• _TASK INSTRUCTIONS_: Restate the data below word for word, keeping each line intact.

• _AVAILABLE RECORDS_:

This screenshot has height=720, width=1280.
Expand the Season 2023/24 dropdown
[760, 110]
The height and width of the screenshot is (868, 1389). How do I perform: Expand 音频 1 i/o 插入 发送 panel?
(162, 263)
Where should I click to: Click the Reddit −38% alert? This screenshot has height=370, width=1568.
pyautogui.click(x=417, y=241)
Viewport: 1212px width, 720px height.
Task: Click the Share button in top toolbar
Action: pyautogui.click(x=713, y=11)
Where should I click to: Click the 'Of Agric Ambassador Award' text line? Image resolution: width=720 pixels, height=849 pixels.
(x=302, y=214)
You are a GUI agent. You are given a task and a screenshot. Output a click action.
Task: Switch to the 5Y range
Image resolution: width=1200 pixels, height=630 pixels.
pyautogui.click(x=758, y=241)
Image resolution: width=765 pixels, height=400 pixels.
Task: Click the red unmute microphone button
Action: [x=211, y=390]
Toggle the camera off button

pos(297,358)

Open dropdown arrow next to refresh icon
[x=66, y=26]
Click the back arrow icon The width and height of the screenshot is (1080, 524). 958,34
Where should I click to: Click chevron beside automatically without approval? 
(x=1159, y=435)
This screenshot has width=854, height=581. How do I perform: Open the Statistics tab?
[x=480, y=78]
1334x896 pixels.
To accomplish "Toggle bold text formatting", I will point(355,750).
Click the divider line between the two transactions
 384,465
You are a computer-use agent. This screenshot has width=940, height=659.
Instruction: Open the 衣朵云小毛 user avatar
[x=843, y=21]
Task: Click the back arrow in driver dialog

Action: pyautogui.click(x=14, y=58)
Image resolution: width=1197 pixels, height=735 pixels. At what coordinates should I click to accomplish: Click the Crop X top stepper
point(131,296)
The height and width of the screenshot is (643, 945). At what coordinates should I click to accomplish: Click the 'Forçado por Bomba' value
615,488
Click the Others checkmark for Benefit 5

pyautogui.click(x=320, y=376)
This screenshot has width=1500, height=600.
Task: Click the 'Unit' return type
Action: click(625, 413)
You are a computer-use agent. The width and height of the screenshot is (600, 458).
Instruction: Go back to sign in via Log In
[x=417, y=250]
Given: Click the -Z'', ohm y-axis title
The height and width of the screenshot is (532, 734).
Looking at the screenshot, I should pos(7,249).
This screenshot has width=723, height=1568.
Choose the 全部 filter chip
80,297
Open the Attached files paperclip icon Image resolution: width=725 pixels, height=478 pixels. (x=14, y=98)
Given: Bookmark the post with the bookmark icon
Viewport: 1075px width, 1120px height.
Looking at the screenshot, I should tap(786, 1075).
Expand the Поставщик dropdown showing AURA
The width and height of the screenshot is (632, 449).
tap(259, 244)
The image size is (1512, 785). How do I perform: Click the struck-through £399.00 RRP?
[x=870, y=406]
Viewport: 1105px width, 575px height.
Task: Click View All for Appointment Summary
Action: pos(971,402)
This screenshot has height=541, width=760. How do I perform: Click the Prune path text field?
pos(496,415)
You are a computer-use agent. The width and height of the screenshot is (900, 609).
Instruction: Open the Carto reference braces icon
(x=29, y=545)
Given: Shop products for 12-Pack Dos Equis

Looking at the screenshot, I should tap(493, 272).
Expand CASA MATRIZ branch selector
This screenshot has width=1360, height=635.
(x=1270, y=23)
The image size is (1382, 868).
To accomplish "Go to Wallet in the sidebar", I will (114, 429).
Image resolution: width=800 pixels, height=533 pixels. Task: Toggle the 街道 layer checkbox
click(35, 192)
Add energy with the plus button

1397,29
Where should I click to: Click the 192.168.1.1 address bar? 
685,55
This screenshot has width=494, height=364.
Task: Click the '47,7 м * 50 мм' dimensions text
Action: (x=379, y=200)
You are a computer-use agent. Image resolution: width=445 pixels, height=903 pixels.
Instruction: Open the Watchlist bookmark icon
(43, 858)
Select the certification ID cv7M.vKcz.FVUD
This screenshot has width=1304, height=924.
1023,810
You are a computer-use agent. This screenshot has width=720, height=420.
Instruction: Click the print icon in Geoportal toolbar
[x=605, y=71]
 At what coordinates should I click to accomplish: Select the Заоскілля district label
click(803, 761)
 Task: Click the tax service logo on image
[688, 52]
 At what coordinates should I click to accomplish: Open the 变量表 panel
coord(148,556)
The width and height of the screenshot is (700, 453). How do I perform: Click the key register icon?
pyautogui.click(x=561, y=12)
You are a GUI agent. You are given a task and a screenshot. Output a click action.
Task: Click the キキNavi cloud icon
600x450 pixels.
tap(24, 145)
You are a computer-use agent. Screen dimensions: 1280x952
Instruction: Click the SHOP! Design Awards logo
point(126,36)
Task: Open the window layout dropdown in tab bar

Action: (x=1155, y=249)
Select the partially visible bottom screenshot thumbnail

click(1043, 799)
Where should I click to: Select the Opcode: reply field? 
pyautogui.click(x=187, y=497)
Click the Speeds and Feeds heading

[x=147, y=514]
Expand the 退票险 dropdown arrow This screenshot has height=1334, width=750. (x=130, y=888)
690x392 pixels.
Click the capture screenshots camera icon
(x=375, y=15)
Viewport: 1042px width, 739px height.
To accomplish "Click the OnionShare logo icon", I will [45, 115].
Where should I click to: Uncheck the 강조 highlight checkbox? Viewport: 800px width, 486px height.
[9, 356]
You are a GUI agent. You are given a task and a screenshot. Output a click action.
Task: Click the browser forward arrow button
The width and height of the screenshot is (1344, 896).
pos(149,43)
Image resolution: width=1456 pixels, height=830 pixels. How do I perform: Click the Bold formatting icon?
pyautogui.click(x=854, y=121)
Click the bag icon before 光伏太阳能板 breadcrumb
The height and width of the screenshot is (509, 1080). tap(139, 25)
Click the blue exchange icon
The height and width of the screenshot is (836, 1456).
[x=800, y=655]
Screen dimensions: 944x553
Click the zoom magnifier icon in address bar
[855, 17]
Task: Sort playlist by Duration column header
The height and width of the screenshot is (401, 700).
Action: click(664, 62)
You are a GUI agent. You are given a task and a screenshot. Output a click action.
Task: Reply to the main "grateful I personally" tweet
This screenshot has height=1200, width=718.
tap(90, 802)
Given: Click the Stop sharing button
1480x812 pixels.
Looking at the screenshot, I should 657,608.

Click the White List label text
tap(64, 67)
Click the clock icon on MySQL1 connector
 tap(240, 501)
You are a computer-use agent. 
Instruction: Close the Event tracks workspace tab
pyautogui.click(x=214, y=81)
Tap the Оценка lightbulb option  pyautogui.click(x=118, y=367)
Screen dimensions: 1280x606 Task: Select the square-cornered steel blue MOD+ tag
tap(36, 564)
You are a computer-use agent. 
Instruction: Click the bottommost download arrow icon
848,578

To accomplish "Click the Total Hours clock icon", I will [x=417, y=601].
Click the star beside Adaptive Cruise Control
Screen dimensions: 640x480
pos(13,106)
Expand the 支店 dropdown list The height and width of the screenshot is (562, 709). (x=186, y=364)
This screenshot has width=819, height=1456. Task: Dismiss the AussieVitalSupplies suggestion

• _EXPECTED OUTPUT_:
This screenshot has height=720, width=1280.
Expand the Season 2023/24 dropdown
[760, 110]
The height and width of the screenshot is (868, 1389). How do I perform: Expand 音频 1 i/o 插入 发送 panel?
(162, 263)
Where should I click to: Click the Reddit −38% alert? This screenshot has height=370, width=1568.
pyautogui.click(x=417, y=241)
Viewport: 1212px width, 720px height.
Task: Click the Share button in top toolbar
Action: pyautogui.click(x=713, y=11)
Where should I click to: Click the 'Of Agric Ambassador Award' text line? Image resolution: width=720 pixels, height=849 pixels.
(x=302, y=214)
You are a GUI agent. You are given a task and a screenshot. Output a click action.
Task: Switch to the 5Y range
Image resolution: width=1200 pixels, height=630 pixels.
pyautogui.click(x=758, y=241)
Image resolution: width=765 pixels, height=400 pixels.
Task: Click the red unmute microphone button
Action: [x=211, y=390]
Toggle the camera off button

pos(297,358)

Open dropdown arrow next to refresh icon
[x=66, y=26]
Click the back arrow icon The width and height of the screenshot is (1080, 524). 958,34
Where should I click to: Click chevron beside automatically without approval? 
(x=1159, y=435)
This screenshot has width=854, height=581. How do I perform: Open the Statistics tab?
[x=480, y=78]
1334x896 pixels.
To accomplish "Toggle bold text formatting", I will point(355,750).
Click the divider line between the two transactions
 384,465
You are a computer-use agent. This screenshot has width=940, height=659.
Instruction: Open the 衣朵云小毛 user avatar
[x=843, y=21]
Task: Click the back arrow in driver dialog

Action: pyautogui.click(x=14, y=58)
Image resolution: width=1197 pixels, height=735 pixels. At what coordinates should I click to accomplish: Click the Crop X top stepper
point(131,296)
The height and width of the screenshot is (643, 945). At what coordinates should I click to accomplish: Click the 'Forçado por Bomba' value
615,488
Click the Others checkmark for Benefit 5

pyautogui.click(x=320, y=376)
This screenshot has width=1500, height=600.
Task: Click the 'Unit' return type
Action: click(625, 413)
You are a computer-use agent. The width and height of the screenshot is (600, 458).
Instruction: Go back to sign in via Log In
[x=417, y=250]
Given: Click the -Z'', ohm y-axis title
The height and width of the screenshot is (532, 734).
Looking at the screenshot, I should pos(7,249).
This screenshot has width=723, height=1568.
Choose the 全部 filter chip
80,297
Open the Attached files paperclip icon Image resolution: width=725 pixels, height=478 pixels. (x=14, y=98)
Given: Bookmark the post with the bookmark icon
Viewport: 1075px width, 1120px height.
Looking at the screenshot, I should tap(786, 1075).
Expand the Поставщик dropdown showing AURA
The width and height of the screenshot is (632, 449).
tap(259, 244)
The image size is (1512, 785). How do I perform: Click the struck-through £399.00 RRP?
[x=870, y=406]
Viewport: 1105px width, 575px height.
Task: Click View All for Appointment Summary
Action: pos(971,402)
This screenshot has height=541, width=760. How do I perform: Click the Prune path text field?
pos(496,415)
You are a computer-use agent. The width and height of the screenshot is (900, 609).
Instruction: Open the Carto reference braces icon
(x=29, y=545)
Given: Shop products for 12-Pack Dos Equis

Looking at the screenshot, I should tap(493, 272).
Expand CASA MATRIZ branch selector
This screenshot has width=1360, height=635.
(x=1270, y=23)
The image size is (1382, 868).
To accomplish "Go to Wallet in the sidebar", I will (114, 429).
Image resolution: width=800 pixels, height=533 pixels. Task: Toggle the 街道 layer checkbox
click(35, 192)
Add energy with the plus button

1397,29
Where should I click to: Click the 192.168.1.1 address bar? 
685,55
This screenshot has width=494, height=364.
Task: Click the '47,7 м * 50 мм' dimensions text
Action: (x=379, y=200)
You are a computer-use agent. Image resolution: width=445 pixels, height=903 pixels.
Instruction: Open the Watchlist bookmark icon
(43, 858)
Select the certification ID cv7M.vKcz.FVUD
This screenshot has width=1304, height=924.
1023,810
You are a computer-use agent. This screenshot has width=720, height=420.
Instruction: Click the print icon in Geoportal toolbar
[x=605, y=71]
 At what coordinates should I click to accomplish: Select the Заоскілля district label
click(803, 761)
 Task: Click the tax service logo on image
[688, 52]
 At what coordinates should I click to accomplish: Open the 变量表 panel
coord(148,556)
The width and height of the screenshot is (700, 453). How do I perform: Click the key register icon?
pyautogui.click(x=561, y=12)
You are a GUI agent. You are given a task and a screenshot. Output a click action.
Task: Click the キキNavi cloud icon
600x450 pixels.
tap(24, 145)
You are a computer-use agent. Screen dimensions: 1280x952
Instruction: Click the SHOP! Design Awards logo
point(126,36)
Task: Open the window layout dropdown in tab bar

Action: (x=1155, y=249)
Select the partially visible bottom screenshot thumbnail

click(1043, 799)
Where should I click to: Select the Opcode: reply field? 
pyautogui.click(x=187, y=497)
Click the Speeds and Feeds heading

[x=147, y=514]
Expand the 退票险 dropdown arrow This screenshot has height=1334, width=750. (x=130, y=888)
690x392 pixels.
Click the capture screenshots camera icon
(x=375, y=15)
Viewport: 1042px width, 739px height.
To accomplish "Click the OnionShare logo icon", I will [45, 115].
Where should I click to: Uncheck the 강조 highlight checkbox? Viewport: 800px width, 486px height.
[9, 356]
You are a GUI agent. You are given a task and a screenshot. Output a click action.
Task: Click the browser forward arrow button
The width and height of the screenshot is (1344, 896).
pos(149,43)
Image resolution: width=1456 pixels, height=830 pixels. How do I perform: Click the Bold formatting icon?
pyautogui.click(x=854, y=121)
Click the bag icon before 光伏太阳能板 breadcrumb
The height and width of the screenshot is (509, 1080). tap(139, 25)
Click the blue exchange icon
The height and width of the screenshot is (836, 1456).
[x=800, y=655]
Screen dimensions: 944x553
Click the zoom magnifier icon in address bar
[855, 17]
Task: Sort playlist by Duration column header
The height and width of the screenshot is (401, 700).
Action: click(664, 62)
You are a GUI agent. You are given a task and a screenshot. Output a click action.
Task: Reply to the main "grateful I personally" tweet
This screenshot has height=1200, width=718.
tap(90, 802)
Given: Click the Stop sharing button
1480x812 pixels.
Looking at the screenshot, I should 657,608.

Click the White List label text
tap(64, 67)
Click the clock icon on MySQL1 connector
 tap(240, 501)
You are a computer-use agent. 
Instruction: Close the Event tracks workspace tab
pyautogui.click(x=214, y=81)
Tap the Оценка lightbulb option  pyautogui.click(x=118, y=367)
Screen dimensions: 1280x606 Task: Select the square-cornered steel blue MOD+ tag
tap(36, 564)
You are a computer-use agent. 
Instruction: Click the bottommost download arrow icon
848,578

To accomplish "Click the Total Hours clock icon", I will [x=417, y=601].
Click the star beside Adaptive Cruise Control
Screen dimensions: 640x480
pos(13,106)
Expand the 支店 dropdown list The height and width of the screenshot is (562, 709). (x=186, y=364)
This screenshot has width=819, height=1456. Task: Dismiss the AussieVitalSupplies suggestion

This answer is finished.